La Côte d’Ivoire est résolument engagée dans un processus de réconciliation nationale. Ce pays se reconstruit, à son rythme, après la crise postélectorale de 2010-2011 qui a fait plus de 3 000 morts. Tout comme des centaines d’exilés politiques, deux figures importantes de la scène politique ivoirienne, poursuivies et acquittées par la Cour pénale internationale (CPI) pour crimes contre l’humanité, ont tour à tour regagné le bercail. Il s’agit d’abord de l’ancien président Laurent Gbagbo et de son homme de main, Charles Blé Goudé.
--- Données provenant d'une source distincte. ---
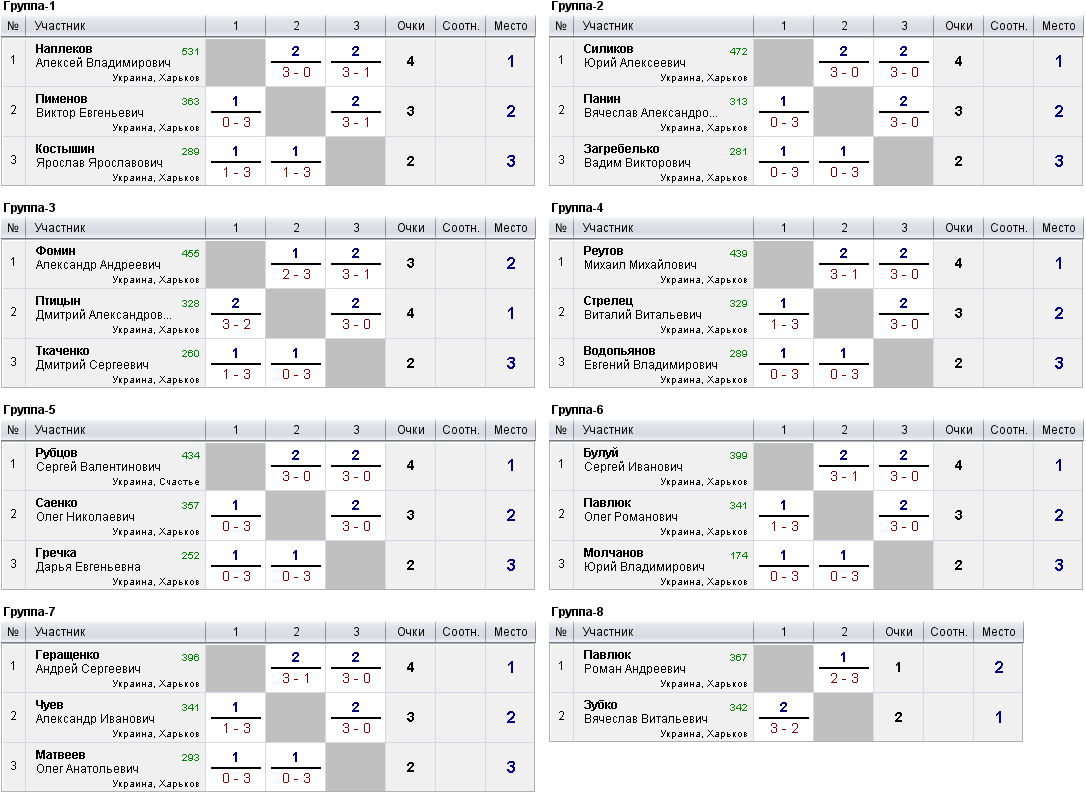Open player Наплеков Алексей Владимирович
The image size is (1086, 796).
(103, 56)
L’ex-chef de l’Etat ivoirien a retrouvé la terre de ses ancêtres, le 17 juin 2021, après 10 ans d’absence. Ayant bénéficié d’une grâce présidentielle de son successeur, Alassane Ouattara, il mène une vie tranquille à Abidjan depuis son come-back. Ceux, qui espéraient voir l’ex-chef de l’Etat ivoirien purger sa peine de 20 ans de prison, dans l’affaire du braquage de la BCEAO pendant la crise post-électorale ivoirienne, ont dû se perdre en conjecture. Laurent Gbagbo, qui jouit des honneurs dus à son rang, a même marqué son retour en politique. L’enfant terrible de Mama a lancé, en décembre 2021, son nouveau mouvement, le Parti des peuples africains-Côte d’Ivoire (PPA-CI).
A la tête de cette formation, qui pourrait devenir l’une des principales forces d’opposition, il aurait en ligne de mire la présidentielle de 2025, selon toute vraisemblance. Plus ambitieux que jamais, malgré ses 77 ans, l’ancien président ivoirien a tourné le dos au Front populaire ivoirien (FPI), parti qu’il a fondé et porté de tout son être, pour une autre aventure politique. Charles Blé Goudé, lui, est rentré au pays, le samedi 26 novembre 2022. Un accueil triomphal lui a été réservé par ses partisans.
Le leader de la galaxie patriotique ivoirienne n’a pas encore évoqué son avenir politique, mais on imagine mal Blé Goudé mener une vie dans l’anonymat total. N’a-t-il pas déjà promis un meeting politique dans les semaines à venir ? L’ex-chef des jeunes patriotes avait été condamné à 20 ans de prison, en décembre 2019, par la justice ivoirienne pour actes de torture, homicides volontaires et viol. Il ne devrait pas logiquement être inquiété par cette condamnation, les autorités ivoiriennes étant focus sur la réconciliation nationale.
L’épouse de l’ex-président, Simone Gbagbo, respire aussi l’air d’Abidjan sans stress, ses ennuis judiciaires relevant du passé. Condamnée à 20 ans de prison pour atteinte à la sûreté de l’Etat, en août 2018, elle a été amnistiée par le président Ouattara. En matière de réconciliation nationale, il faut saluer la vision du locataire du palais de Cocody, qui n’a de cesse de multiplier les gestes d’apaisement, pour le bien de la Côte d’Ivoire.
Le président Ouattara a beau avoir ses limites, il faut reconnaitre sa volonté de restaurer la cohésion sociale. La création d’un ministère en charge de la réconciliation nationale, tout comme d’autres entités structurelles, telle la Commission nationale pour la réconciliation et l’indemnisation des victimes (CONARIV), témoignent de cet engagement salutaire. Il reste au président Ouattara à faire revenir son « fils» entré en dissidence, Guillaume Soro, pour compléter le tableau. La Côte d’Ivoire, en bonne place sur le chemin de la prospérité, doit absolument prendre ses distances avec les vieux démons. Il y va de la consolidation de ses acquis.